As part of a series on city life, the focus of this gallery is on the North End, an historical hub of activity in Boise. North Boise spreads like a V from the Fort Street cottonwood cabin where John and Mary O’Farrell built the city’s first permanent home. Bounded by State Street and the Boise foothills, the triangle opens toward Eagle. Its ten neighborhoods subdivide into 546 subdivisions with 14 public schools, 9 city parks and 5 city fire stations. Twenty- two blocks along Franklin and Hays form a Near North historic district. Nearby is historic Hyde Park where gentrification has created a tourist district. Harrison Boulevard, a third historic district, funnels skiers to Bogus Basin. Known for arching trees and zealous trick-or-treaters, the boulevard is an elegant mix of eclectic housing style.

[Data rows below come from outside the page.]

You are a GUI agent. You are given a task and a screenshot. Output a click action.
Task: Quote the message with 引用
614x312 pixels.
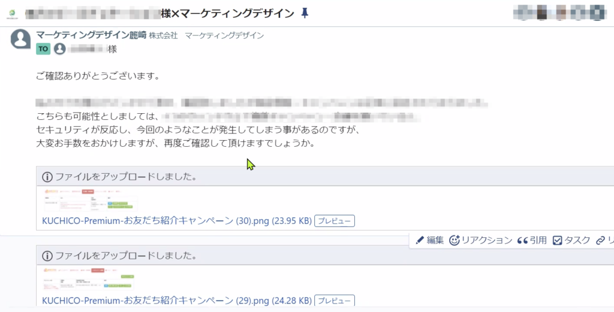coord(532,240)
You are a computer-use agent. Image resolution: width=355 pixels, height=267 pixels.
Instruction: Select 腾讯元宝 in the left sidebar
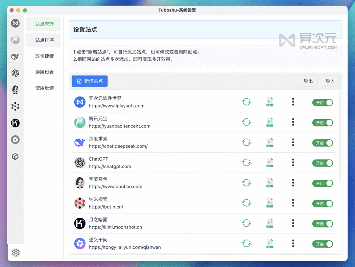point(15,40)
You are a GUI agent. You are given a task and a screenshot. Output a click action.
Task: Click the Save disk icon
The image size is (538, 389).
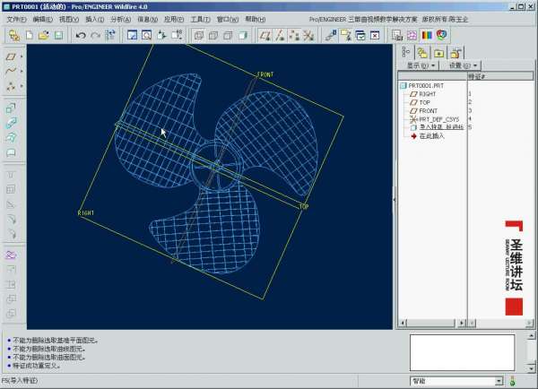58,36
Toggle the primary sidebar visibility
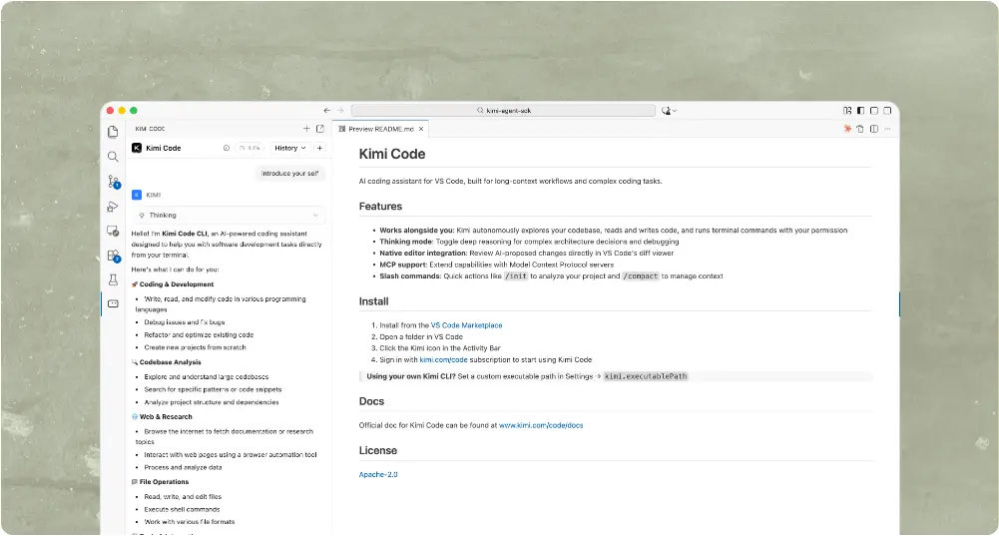The width and height of the screenshot is (999, 536). click(x=860, y=111)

The North’s first subdivisions bordered the cavalry fort. In 1891, when President Benjamin Harrison visited to celebrate Idaho’s statehood, Boiseans landscaped 18th Street and renamed it Harrison Boulevard. Electric streetcars reached Hyde Park in 1892. West State Street became a Boise-to-Caldwell railroad. Boardwalks and service alleys paralleled streetcars.

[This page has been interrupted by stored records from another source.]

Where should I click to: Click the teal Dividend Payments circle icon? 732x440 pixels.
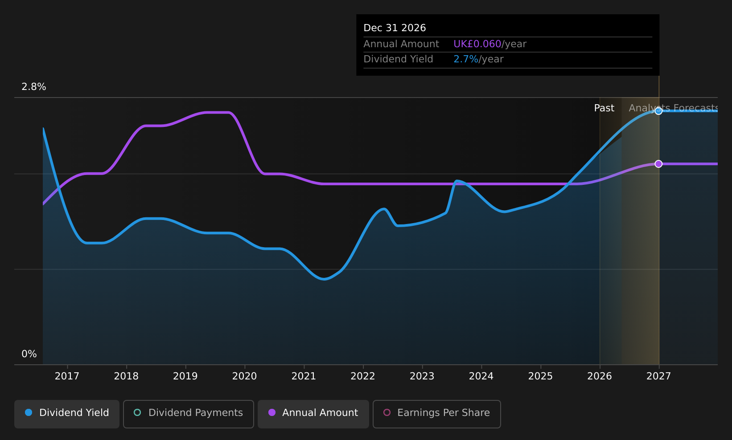pos(137,412)
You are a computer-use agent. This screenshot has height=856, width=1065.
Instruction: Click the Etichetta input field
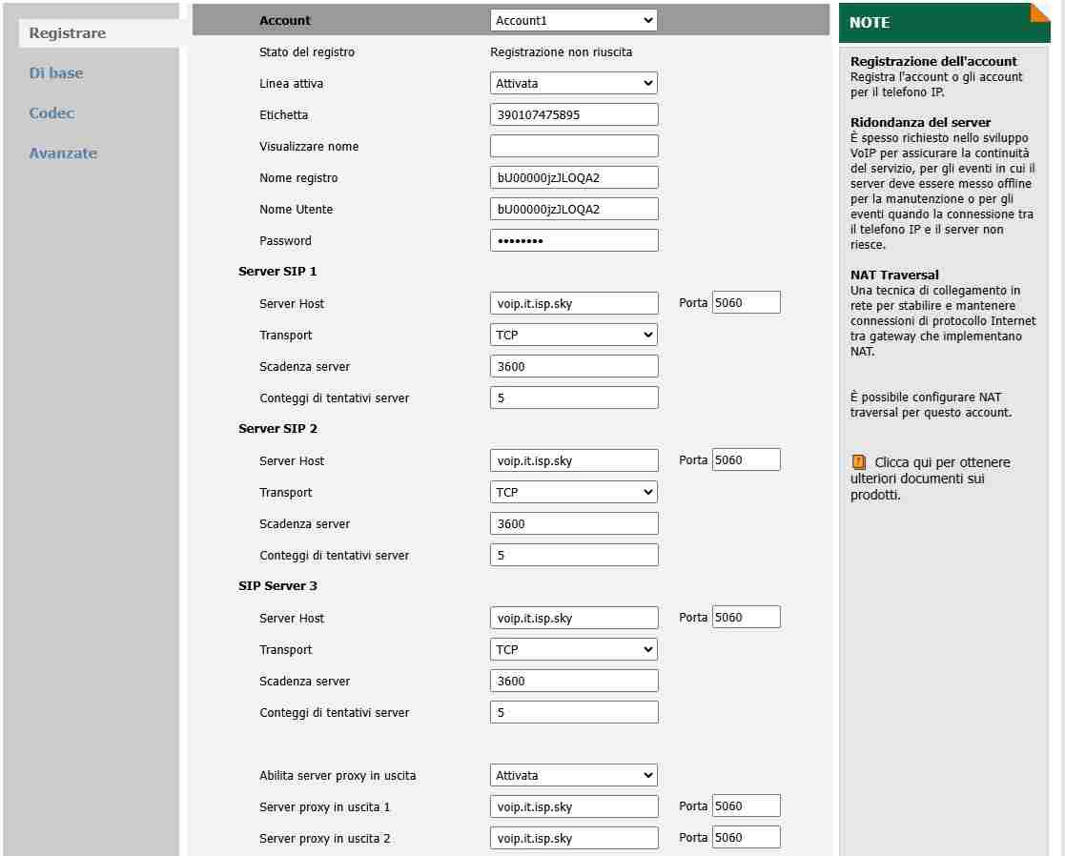[573, 114]
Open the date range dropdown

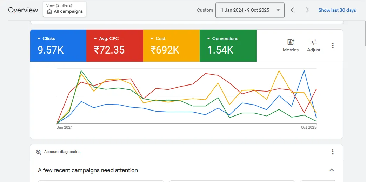[x=250, y=10]
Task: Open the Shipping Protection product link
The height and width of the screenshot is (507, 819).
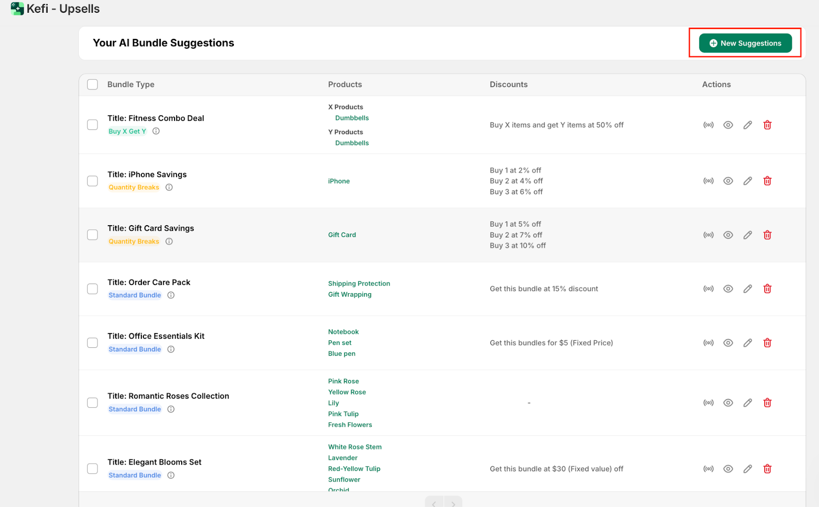Action: (359, 283)
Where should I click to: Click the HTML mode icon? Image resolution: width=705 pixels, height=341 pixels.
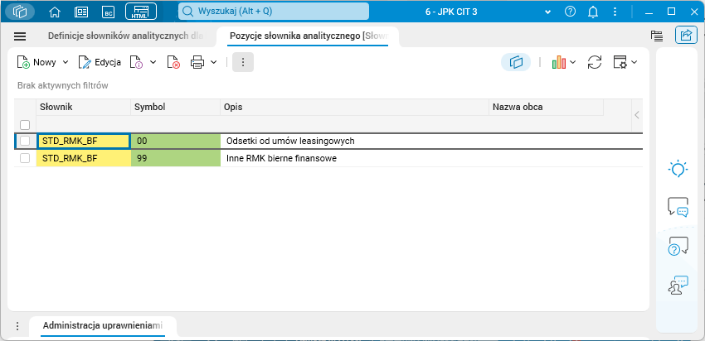pyautogui.click(x=140, y=12)
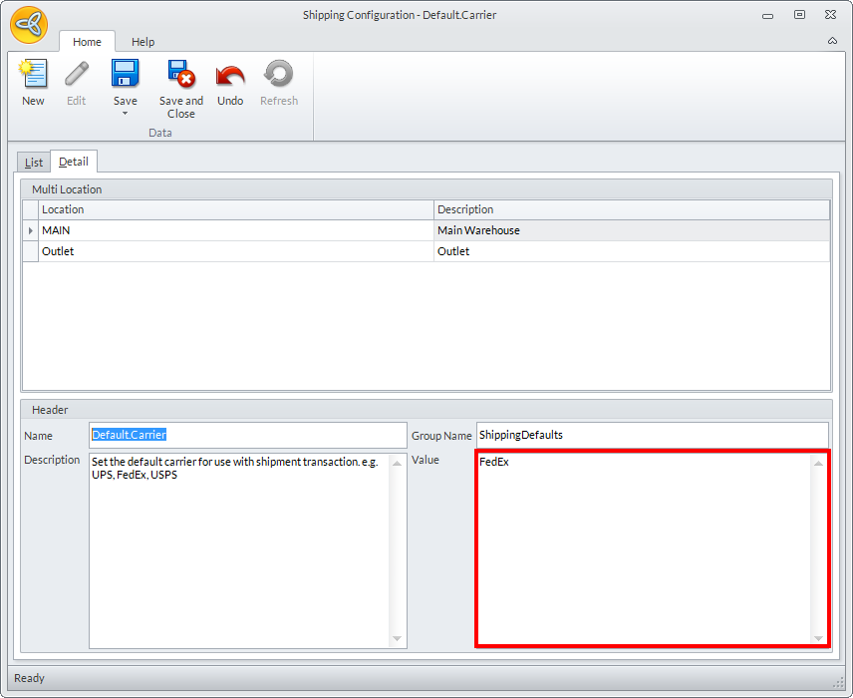Click the Description scrollbar up arrow
The width and height of the screenshot is (853, 698).
coord(398,464)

Gridded but uneven, the North End emerged as a mix of gingerbread Victorians and kit-made catalog homes. In 1905, on Harrison at Eastman, Tourtellotte designed his firm’s last corner turret. The California Mission Revival reached Boise in the redroofed George Washington Bond House, completed in 1911. English cottages and the Tudor Revival gained popularity in the 1920s and 1930s. Homebuyers with modest resources came to prefer a space-efficient, functional, low-roofed style of working-class housing called the California Craftsman Bungalow.

Gallery: Quintessential North

Photos from Quintessential Boise: An Architectural Journey


About Quintessential Boise: An Architectural Journey, a 2010 book by Charles Hummel and Tim Woodward

Quintessential Boise is dedicated to the proposition that streets and their buildings are keys to the life of a city and that good architecture, like good books, should engage the public in readable and provocative ways. The book emerged from coffee-house conversations among an architect, a newspaper columnist, a newspaper reporter and a history professor. Charles Hummel, the architect, is the son, grandson and nephew of men who designed some of Boise’s most iconic landmarks. A legendary designer himself, Hummel, age 85, thinks deeply about how people use and appreciate buildings. Tim Woodward, the columnist, has been a champion of authentic places since his early reporting on Boise’s urban renewal in 1972. Reporter Jeanne Huff worked closely with Hummel and Woodward to identify object lessons. Todd Shallat, the historian, is a student of the physical layout of streets. Together, the team set out to devise a rating system for understanding the social impact of architecture.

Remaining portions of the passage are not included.